What to do ▸ Rewrite the data below, substituting "interface agent" for every occurrence of "GUI agent" and leaving everything else unchanged.
* * * *
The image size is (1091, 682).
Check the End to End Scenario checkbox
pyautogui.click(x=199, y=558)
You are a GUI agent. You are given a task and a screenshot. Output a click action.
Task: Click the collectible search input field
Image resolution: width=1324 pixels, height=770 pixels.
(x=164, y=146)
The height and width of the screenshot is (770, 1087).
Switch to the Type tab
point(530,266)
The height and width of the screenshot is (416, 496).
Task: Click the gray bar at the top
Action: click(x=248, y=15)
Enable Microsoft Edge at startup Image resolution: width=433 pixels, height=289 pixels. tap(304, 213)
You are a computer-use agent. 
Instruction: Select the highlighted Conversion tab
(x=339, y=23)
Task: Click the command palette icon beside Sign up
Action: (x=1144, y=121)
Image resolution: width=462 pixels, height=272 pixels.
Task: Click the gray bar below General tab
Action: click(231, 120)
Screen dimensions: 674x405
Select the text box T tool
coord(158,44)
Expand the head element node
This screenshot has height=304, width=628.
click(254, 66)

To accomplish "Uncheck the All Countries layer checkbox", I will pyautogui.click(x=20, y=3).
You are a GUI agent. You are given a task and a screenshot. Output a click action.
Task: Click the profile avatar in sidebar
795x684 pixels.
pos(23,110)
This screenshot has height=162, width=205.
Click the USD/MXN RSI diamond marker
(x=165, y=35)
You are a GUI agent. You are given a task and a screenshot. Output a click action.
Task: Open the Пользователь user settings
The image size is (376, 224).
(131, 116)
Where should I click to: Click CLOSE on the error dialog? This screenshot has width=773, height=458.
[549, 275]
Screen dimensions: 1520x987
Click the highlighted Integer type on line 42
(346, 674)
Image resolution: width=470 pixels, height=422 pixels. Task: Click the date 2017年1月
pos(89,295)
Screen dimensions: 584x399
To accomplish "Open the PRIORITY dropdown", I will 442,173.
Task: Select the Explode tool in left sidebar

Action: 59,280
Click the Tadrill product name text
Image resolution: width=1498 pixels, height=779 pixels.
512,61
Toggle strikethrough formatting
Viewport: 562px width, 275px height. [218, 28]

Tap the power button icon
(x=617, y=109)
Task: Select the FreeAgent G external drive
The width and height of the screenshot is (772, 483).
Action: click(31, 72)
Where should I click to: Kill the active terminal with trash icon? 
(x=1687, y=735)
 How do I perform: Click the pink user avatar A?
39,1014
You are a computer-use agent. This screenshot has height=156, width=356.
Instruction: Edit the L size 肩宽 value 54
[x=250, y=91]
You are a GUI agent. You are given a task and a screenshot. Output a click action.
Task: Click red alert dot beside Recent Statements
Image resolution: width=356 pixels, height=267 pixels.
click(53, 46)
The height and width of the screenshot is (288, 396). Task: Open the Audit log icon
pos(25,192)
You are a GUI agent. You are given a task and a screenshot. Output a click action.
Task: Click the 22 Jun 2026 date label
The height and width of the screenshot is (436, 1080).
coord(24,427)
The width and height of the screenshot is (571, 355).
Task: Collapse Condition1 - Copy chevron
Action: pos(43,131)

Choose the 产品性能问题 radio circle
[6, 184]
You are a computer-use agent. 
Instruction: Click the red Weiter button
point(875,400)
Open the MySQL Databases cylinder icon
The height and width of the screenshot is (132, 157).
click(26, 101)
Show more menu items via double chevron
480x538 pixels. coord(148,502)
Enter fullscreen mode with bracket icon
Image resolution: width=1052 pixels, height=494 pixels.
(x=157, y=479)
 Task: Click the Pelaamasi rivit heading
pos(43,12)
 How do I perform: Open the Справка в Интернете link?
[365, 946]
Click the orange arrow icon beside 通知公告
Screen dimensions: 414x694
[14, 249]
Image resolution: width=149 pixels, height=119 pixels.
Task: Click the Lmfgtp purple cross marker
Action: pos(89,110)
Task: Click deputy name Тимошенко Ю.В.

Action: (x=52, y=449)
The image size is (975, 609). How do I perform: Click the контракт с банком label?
* * * *
Task output ▸
The image size is (1091, 682).
Check the End to End Scenario checkbox
pyautogui.click(x=199, y=558)
You are a interface agent. You are given a task and a screenshot. Output a click action.
Task: Click the collectible search input field
Image resolution: width=1324 pixels, height=770 pixels.
(x=164, y=146)
The height and width of the screenshot is (770, 1087).
Switch to the Type tab
point(530,266)
The height and width of the screenshot is (416, 496).
Task: Click the gray bar at the top
Action: click(x=248, y=15)
Enable Microsoft Edge at startup Image resolution: width=433 pixels, height=289 pixels. tap(304, 213)
You are a computer-use agent. 
Instruction: Select the highlighted Conversion tab
(x=339, y=23)
Task: Click the command palette icon beside Sign up
Action: (x=1144, y=121)
Image resolution: width=462 pixels, height=272 pixels.
Task: Click the gray bar below General tab
Action: click(231, 120)
Screen dimensions: 674x405
Select the text box T tool
coord(158,44)
Expand the head element node
This screenshot has height=304, width=628.
click(254, 66)

To accomplish "Uncheck the All Countries layer checkbox", I will pyautogui.click(x=20, y=3).
You are a interface agent. You are given a task and a screenshot. Output a click action.
Task: Click the profile avatar in sidebar
795x684 pixels.
pos(23,110)
This screenshot has height=162, width=205.
Click the USD/MXN RSI diamond marker
(x=165, y=35)
You are a interface agent. You are given a task and a screenshot. Output a click action.
Task: Open the Пользователь user settings
The image size is (376, 224).
(131, 116)
Where should I click to: Click CLOSE on the error dialog? This screenshot has width=773, height=458.
[549, 275]
Screen dimensions: 1520x987
Click the highlighted Integer type on line 42
(346, 674)
Image resolution: width=470 pixels, height=422 pixels. Task: Click the date 2017年1月
pos(89,295)
Screen dimensions: 584x399
To accomplish "Open the PRIORITY dropdown", I will 442,173.
Task: Select the Explode tool in left sidebar

Action: 59,280
Click the Tadrill product name text
Image resolution: width=1498 pixels, height=779 pixels.
512,61
Toggle strikethrough formatting
Viewport: 562px width, 275px height. [218, 28]

Tap the power button icon
(x=617, y=109)
Task: Select the FreeAgent G external drive
The width and height of the screenshot is (772, 483).
Action: click(31, 72)
Where should I click to: Kill the active terminal with trash icon? 
(x=1687, y=735)
 How do I perform: Click the pink user avatar A?
39,1014
You are a computer-use agent. This screenshot has height=156, width=356.
Instruction: Edit the L size 肩宽 value 54
[x=250, y=91]
You are a interface agent. You are given a task and a screenshot. Output a click action.
Task: Click red alert dot beside Recent Statements
Image resolution: width=356 pixels, height=267 pixels.
click(53, 46)
The height and width of the screenshot is (288, 396). Task: Open the Audit log icon
pos(25,192)
You are a interface agent. You are given a task and a screenshot. Output a click action.
Task: Click the 22 Jun 2026 date label
The height and width of the screenshot is (436, 1080).
coord(24,427)
The width and height of the screenshot is (571, 355).
Task: Collapse Condition1 - Copy chevron
Action: pos(43,131)

Choose the 产品性能问题 radio circle
[6, 184]
You are a computer-use agent. 
Instruction: Click the red Weiter button
point(875,400)
Open the MySQL Databases cylinder icon
The height and width of the screenshot is (132, 157).
click(26, 101)
Show more menu items via double chevron
480x538 pixels. coord(148,502)
Enter fullscreen mode with bracket icon
Image resolution: width=1052 pixels, height=494 pixels.
(x=157, y=479)
 Task: Click the Pelaamasi rivit heading
pos(43,12)
 How do I perform: Open the Справка в Интернете link?
[365, 946]
Click the orange arrow icon beside 通知公告
Screen dimensions: 414x694
[14, 249]
Image resolution: width=149 pixels, height=119 pixels.
Task: Click the Lmfgtp purple cross marker
Action: pos(89,110)
Task: Click deputy name Тимошенко Ю.В.

Action: (x=52, y=449)
The image size is (975, 609). How do I perform: Click the контракт с банком label?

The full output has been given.